● **YOUR OBJECTIVE**: Your response should consist of the data that follows, repeated in full without alteration.

*** Opening INFORMATION ***

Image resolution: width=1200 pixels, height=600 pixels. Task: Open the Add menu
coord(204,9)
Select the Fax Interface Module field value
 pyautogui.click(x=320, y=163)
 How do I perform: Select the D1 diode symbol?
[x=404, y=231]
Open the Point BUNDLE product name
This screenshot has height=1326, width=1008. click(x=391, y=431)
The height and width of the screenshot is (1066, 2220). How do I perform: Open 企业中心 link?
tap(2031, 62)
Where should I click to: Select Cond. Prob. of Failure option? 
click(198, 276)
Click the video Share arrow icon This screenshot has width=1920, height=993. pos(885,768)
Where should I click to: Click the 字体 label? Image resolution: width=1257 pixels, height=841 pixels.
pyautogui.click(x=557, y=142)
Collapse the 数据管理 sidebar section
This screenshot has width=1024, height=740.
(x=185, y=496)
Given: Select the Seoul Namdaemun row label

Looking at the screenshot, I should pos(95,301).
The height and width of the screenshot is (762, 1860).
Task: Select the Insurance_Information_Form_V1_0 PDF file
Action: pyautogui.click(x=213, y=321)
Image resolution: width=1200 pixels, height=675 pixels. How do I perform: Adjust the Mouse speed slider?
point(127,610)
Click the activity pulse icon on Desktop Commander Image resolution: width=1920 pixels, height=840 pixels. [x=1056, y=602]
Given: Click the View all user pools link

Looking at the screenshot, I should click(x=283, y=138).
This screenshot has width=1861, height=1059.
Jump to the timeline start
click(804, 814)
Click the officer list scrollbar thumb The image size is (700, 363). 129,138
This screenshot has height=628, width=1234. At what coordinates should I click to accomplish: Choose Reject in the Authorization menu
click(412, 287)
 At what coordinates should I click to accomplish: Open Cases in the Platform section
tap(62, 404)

*** Closing INFORMATION ***

● **SOLUTION TO THIS EXERCISE**:
Image resolution: width=1200 pixels, height=600 pixels. Task: Open the Add menu
coord(204,9)
Select the Fax Interface Module field value
 pyautogui.click(x=320, y=163)
 How do I perform: Select the D1 diode symbol?
[x=404, y=231]
Open the Point BUNDLE product name
This screenshot has height=1326, width=1008. click(x=391, y=431)
The height and width of the screenshot is (1066, 2220). How do I perform: Open 企业中心 link?
tap(2031, 62)
Where should I click to: Select Cond. Prob. of Failure option? 
click(198, 276)
Click the video Share arrow icon This screenshot has width=1920, height=993. pos(885,768)
Where should I click to: Click the 字体 label? Image resolution: width=1257 pixels, height=841 pixels.
pyautogui.click(x=557, y=142)
Collapse the 数据管理 sidebar section
This screenshot has width=1024, height=740.
(x=185, y=496)
Given: Select the Seoul Namdaemun row label

Looking at the screenshot, I should pos(95,301).
The height and width of the screenshot is (762, 1860).
Task: Select the Insurance_Information_Form_V1_0 PDF file
Action: pyautogui.click(x=213, y=321)
Image resolution: width=1200 pixels, height=675 pixels. How do I perform: Adjust the Mouse speed slider?
point(127,610)
Click the activity pulse icon on Desktop Commander Image resolution: width=1920 pixels, height=840 pixels. [x=1056, y=602]
Given: Click the View all user pools link

Looking at the screenshot, I should click(x=283, y=138).
This screenshot has width=1861, height=1059.
Jump to the timeline start
click(804, 814)
Click the officer list scrollbar thumb The image size is (700, 363). 129,138
This screenshot has height=628, width=1234. At what coordinates should I click to accomplish: Choose Reject in the Authorization menu
click(412, 287)
 At what coordinates should I click to accomplish: Open Cases in the Platform section
tap(62, 404)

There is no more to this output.